● ANWEISUNG: Zitiere die folgende Auflistung vollständig, Zeile für Zeile und ohne jede Änderung.

━━━━━ ANGEZEIGTE DATEN ━━━━━

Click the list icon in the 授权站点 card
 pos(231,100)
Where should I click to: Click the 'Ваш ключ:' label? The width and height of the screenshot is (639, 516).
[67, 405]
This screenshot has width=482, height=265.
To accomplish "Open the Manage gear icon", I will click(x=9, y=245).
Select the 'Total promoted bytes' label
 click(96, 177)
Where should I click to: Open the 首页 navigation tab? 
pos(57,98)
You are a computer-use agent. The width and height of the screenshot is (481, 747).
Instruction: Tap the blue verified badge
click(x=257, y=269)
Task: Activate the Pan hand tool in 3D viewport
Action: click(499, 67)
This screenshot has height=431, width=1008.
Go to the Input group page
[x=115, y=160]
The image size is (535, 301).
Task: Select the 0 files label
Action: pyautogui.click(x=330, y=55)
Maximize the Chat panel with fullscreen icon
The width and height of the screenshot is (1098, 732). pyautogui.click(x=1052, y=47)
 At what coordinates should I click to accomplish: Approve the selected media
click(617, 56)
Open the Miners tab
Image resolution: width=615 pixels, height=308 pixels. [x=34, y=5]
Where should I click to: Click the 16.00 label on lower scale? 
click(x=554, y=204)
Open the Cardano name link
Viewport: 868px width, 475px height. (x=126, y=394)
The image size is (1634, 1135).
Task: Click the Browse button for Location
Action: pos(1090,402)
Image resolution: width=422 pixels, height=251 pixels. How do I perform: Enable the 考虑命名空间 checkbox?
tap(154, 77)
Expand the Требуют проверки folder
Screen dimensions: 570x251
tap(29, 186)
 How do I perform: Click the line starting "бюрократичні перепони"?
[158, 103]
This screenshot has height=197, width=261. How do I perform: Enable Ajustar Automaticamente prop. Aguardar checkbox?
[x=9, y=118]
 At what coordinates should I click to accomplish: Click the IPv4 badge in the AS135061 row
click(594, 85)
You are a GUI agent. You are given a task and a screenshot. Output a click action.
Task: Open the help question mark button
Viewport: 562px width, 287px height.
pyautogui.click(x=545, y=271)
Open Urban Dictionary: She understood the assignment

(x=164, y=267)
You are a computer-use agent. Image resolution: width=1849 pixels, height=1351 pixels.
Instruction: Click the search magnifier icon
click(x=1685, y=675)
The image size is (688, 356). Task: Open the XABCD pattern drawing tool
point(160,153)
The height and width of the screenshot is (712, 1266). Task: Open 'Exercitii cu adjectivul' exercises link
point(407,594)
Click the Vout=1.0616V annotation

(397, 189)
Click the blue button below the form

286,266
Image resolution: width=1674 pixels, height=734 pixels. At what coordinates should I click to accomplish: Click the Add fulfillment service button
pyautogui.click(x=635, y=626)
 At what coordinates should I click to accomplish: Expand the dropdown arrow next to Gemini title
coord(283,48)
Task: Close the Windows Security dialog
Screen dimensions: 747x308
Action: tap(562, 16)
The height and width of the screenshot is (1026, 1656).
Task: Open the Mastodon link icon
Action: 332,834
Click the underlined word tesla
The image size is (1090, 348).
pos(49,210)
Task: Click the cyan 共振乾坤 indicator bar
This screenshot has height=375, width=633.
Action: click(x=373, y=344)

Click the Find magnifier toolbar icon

━━━━━

● AUSGABE:
Click the list icon in the 授权站点 card
 pos(231,100)
Where should I click to: Click the 'Ваш ключ:' label? The width and height of the screenshot is (639, 516).
[67, 405]
This screenshot has width=482, height=265.
To accomplish "Open the Manage gear icon", I will click(x=9, y=245).
Select the 'Total promoted bytes' label
 click(96, 177)
Where should I click to: Open the 首页 navigation tab? 
pos(57,98)
You are a computer-use agent. The width and height of the screenshot is (481, 747).
Instruction: Tap the blue verified badge
click(x=257, y=269)
Task: Activate the Pan hand tool in 3D viewport
Action: click(499, 67)
This screenshot has height=431, width=1008.
Go to the Input group page
[x=115, y=160]
The image size is (535, 301).
Task: Select the 0 files label
Action: pyautogui.click(x=330, y=55)
Maximize the Chat panel with fullscreen icon
The width and height of the screenshot is (1098, 732). pyautogui.click(x=1052, y=47)
 At what coordinates should I click to accomplish: Approve the selected media
click(617, 56)
Open the Miners tab
Image resolution: width=615 pixels, height=308 pixels. [x=34, y=5]
Where should I click to: Click the 16.00 label on lower scale? 
click(x=554, y=204)
Open the Cardano name link
Viewport: 868px width, 475px height. (x=126, y=394)
The image size is (1634, 1135).
Task: Click the Browse button for Location
Action: pos(1090,402)
Image resolution: width=422 pixels, height=251 pixels. How do I perform: Enable the 考虑命名空间 checkbox?
tap(154, 77)
Expand the Требуют проверки folder
Screen dimensions: 570x251
tap(29, 186)
 How do I perform: Click the line starting "бюрократичні перепони"?
[158, 103]
This screenshot has height=197, width=261. How do I perform: Enable Ajustar Automaticamente prop. Aguardar checkbox?
[x=9, y=118]
 At what coordinates should I click to accomplish: Click the IPv4 badge in the AS135061 row
click(594, 85)
You are a GUI agent. You are given a task and a screenshot. Output a click action.
Task: Open the help question mark button
Viewport: 562px width, 287px height.
pyautogui.click(x=545, y=271)
Open Urban Dictionary: She understood the assignment

(x=164, y=267)
You are a computer-use agent. Image resolution: width=1849 pixels, height=1351 pixels.
Instruction: Click the search magnifier icon
click(x=1685, y=675)
The image size is (688, 356). Task: Open the XABCD pattern drawing tool
point(160,153)
The height and width of the screenshot is (712, 1266). Task: Open 'Exercitii cu adjectivul' exercises link
point(407,594)
Click the Vout=1.0616V annotation

(397, 189)
Click the blue button below the form

286,266
Image resolution: width=1674 pixels, height=734 pixels. At what coordinates should I click to accomplish: Click the Add fulfillment service button
pyautogui.click(x=635, y=626)
 At what coordinates should I click to accomplish: Expand the dropdown arrow next to Gemini title
coord(283,48)
Task: Close the Windows Security dialog
Screen dimensions: 747x308
Action: tap(562, 16)
The height and width of the screenshot is (1026, 1656).
Task: Open the Mastodon link icon
Action: 332,834
Click the underlined word tesla
The image size is (1090, 348).
pos(49,210)
Task: Click the cyan 共振乾坤 indicator bar
This screenshot has height=375, width=633.
Action: click(x=373, y=344)

Click the Find magnifier toolbar icon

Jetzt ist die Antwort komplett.